Validation samples (VS) must be prepared in the sample matrix when applicable. In the validation phase, they mimic the unknown samples that the analytical procedure will have to quantify in routine use. Each validation standard should be prepared independently, in order to have realistic estimates of the variance components.
The minimum design of a pre-study validation phase is at least two replicates per run or series in a minimum of three runs. However, it is highly recommended to consider at least six runs in order to have a good estimate of the between-run variance. The number of runs and replicates to perform at each concentration level to demonstrate that an analytical procedure is valid could be estimated (by simulations) and depends, of course, on the inherent but unknown properties of the analytical procedure itself. The more variable the method, the more experiments is necessary.

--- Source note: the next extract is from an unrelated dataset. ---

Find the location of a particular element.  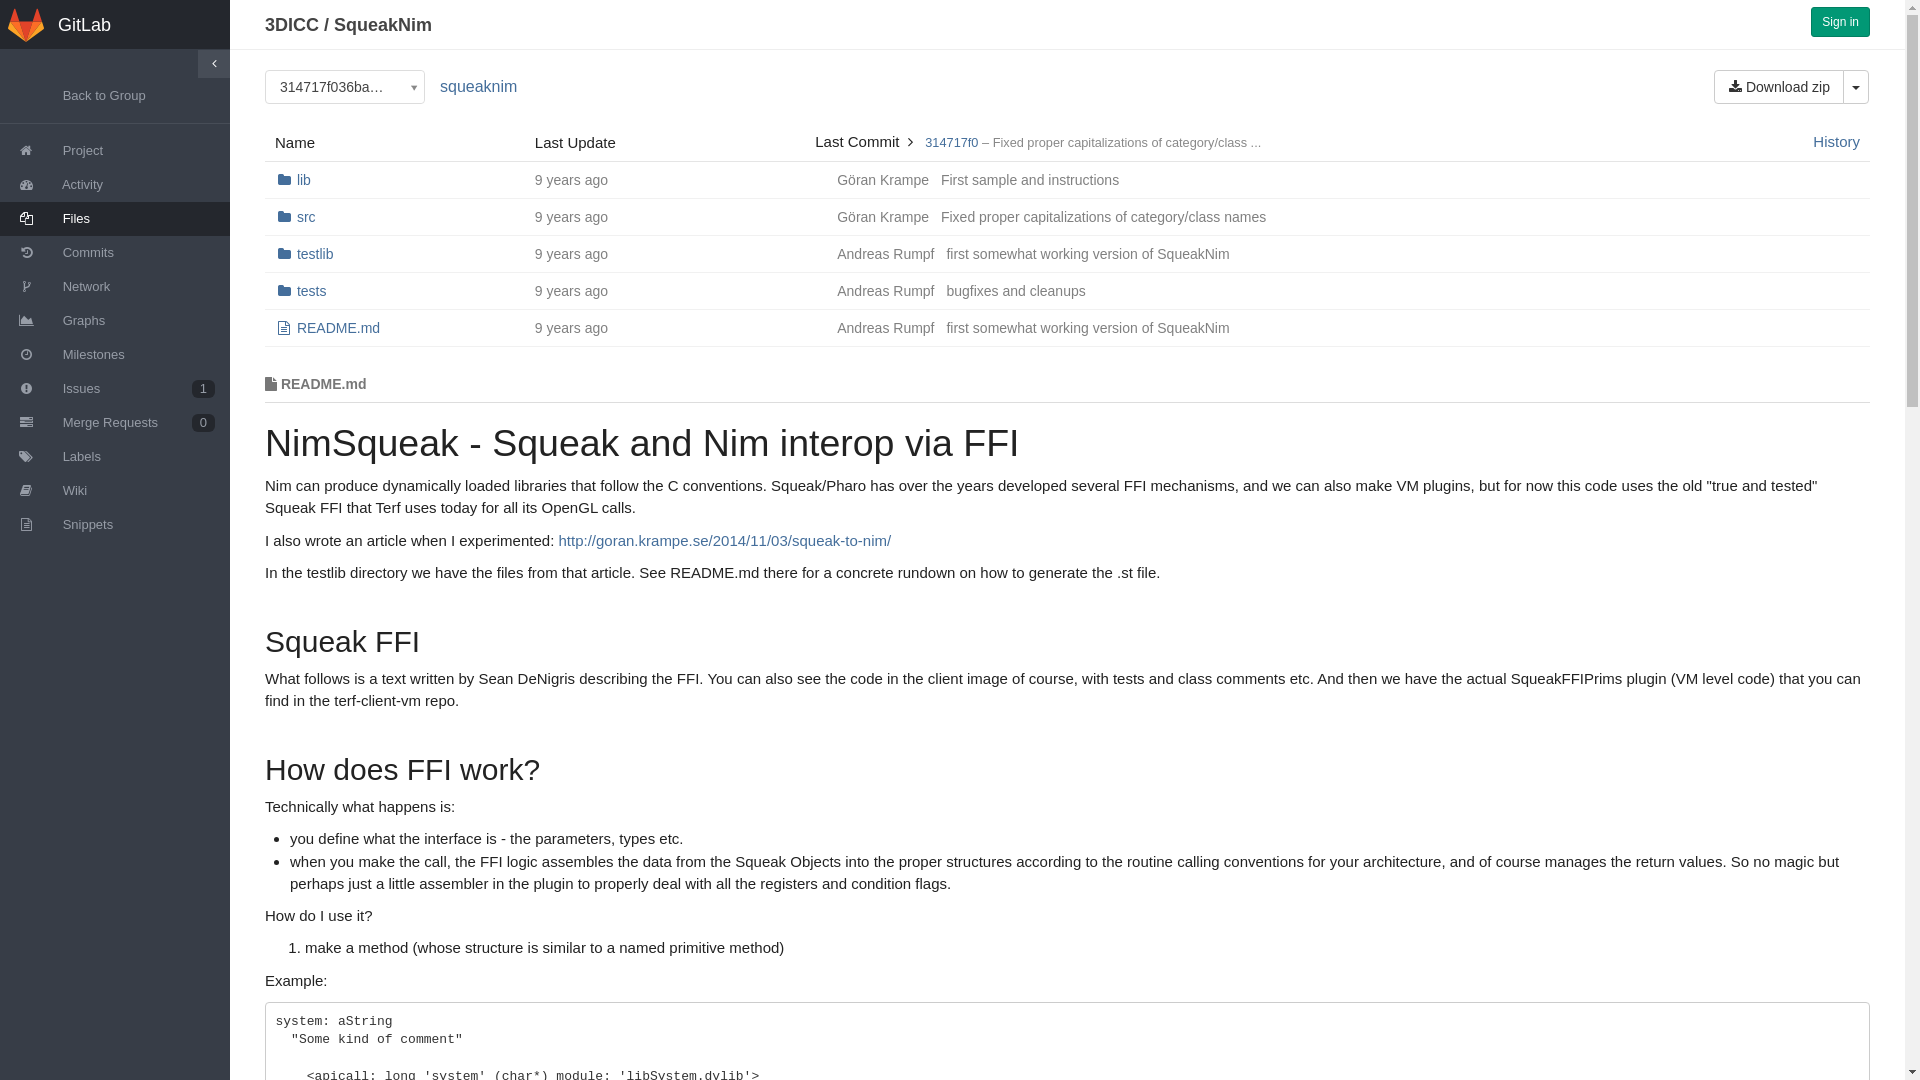

GitLab is located at coordinates (115, 25).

Table 4.1 displays the minimal sample size for r runs and s replicates per run for 10% acceptance limits (the table was computed via simulations, assuming a potential small bias of 2%). It is clear that the number of runs increases with increasing between-run variance. The higher number of runs can be compensated by more replicates per runs, but this leads to a larger total number of experiments (rs). Also as expected when the sum of bias (2%), the within-run and between-run variances becomes greater than 10%, it becomes unlikely that the method will ever be validated for such acceptance limits. More development in the laboratory is required to achieve this objective. The reproducibility that requires between-laboratory experiments will not be discussed in this chapter.

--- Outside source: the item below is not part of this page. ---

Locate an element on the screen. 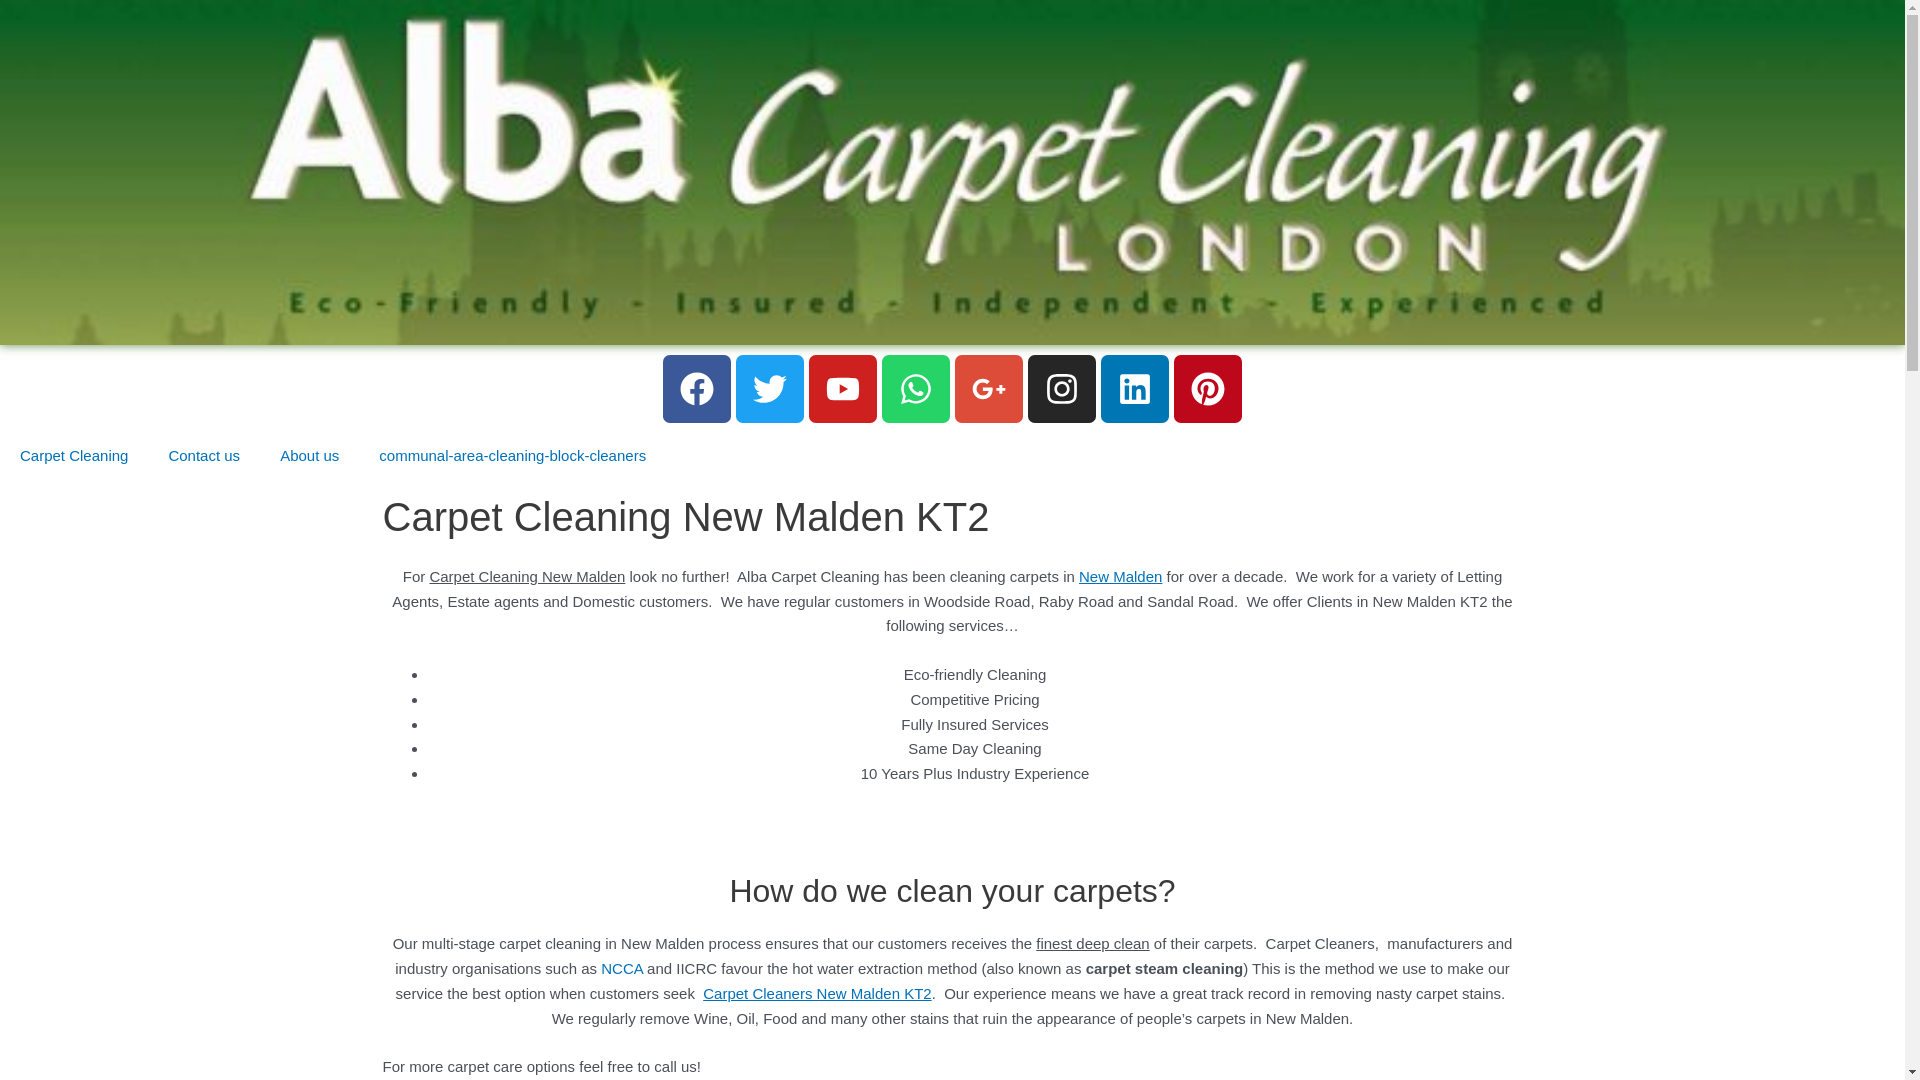 The image size is (1920, 1080). Linkedin is located at coordinates (1134, 389).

| Between -run variance | Within-run variance | |||||||||
|---|---|---|---|---|---|---|---|---|---|---|
| 1% | 2% | 3% | 4% | 5% | ||||||
| r | s | r | s | r | s | r | s | r | s | |
| 1% | 4 | 3 | 4 | 3 | 4 | 3 | 4 | 4 | 5 | 9 |
| 5 | 3 | 5 | 3 | 5 | 3 | 5 | 4 | 6 | 7 | |
| 2% | 4 | 3 | 4 | 3 | 4 | 3 | 4 | 6 | 8 | 9 |
| 5 | 3 | 5 | 3 | 5 | 3 | 5 | 6 | 9 | 7 | |
| 3% | 4 | 4 | 4 | 6 | 5 | 6 | 7 | 10 | ||
| 5 | 3 | 5 | 3 | 6 | 5 | 8 | 9 | |||
| 4% | 7 | 10 | 9 | 8 | ||||||
| 8 | 7 | 10 | 6 | |||||||
4.1.5. Example: A Sandwich ELISA Assay
A sandwich ELISA assay, optimized by statistical design of experiments and validated at Lilly Research Laboratories, will be used throughout this chapter for illustration purposes. This data set is available on the book's companion Web site.

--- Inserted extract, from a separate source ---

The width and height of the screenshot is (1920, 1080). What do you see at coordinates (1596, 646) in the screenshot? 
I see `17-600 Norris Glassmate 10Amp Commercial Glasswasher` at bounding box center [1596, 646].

The objective of this assay was to quantify a protein used as a biomarker in neurological disease therapeutic research. The ELISA consisted of incubation of samples on plates pre-coated with a capture antibody specific to the protein of interest followed by immunological detection of the specific bound protein by an enzyme conjugate and measurement (optical density) of the colored product. In order to validate this assay, calibration standards and validation samples were prepared in appropriate matrices from stock protein solution via serial dilution and then tested in triplicate. The procedure was followed for four independent runs with two plates per run over four days.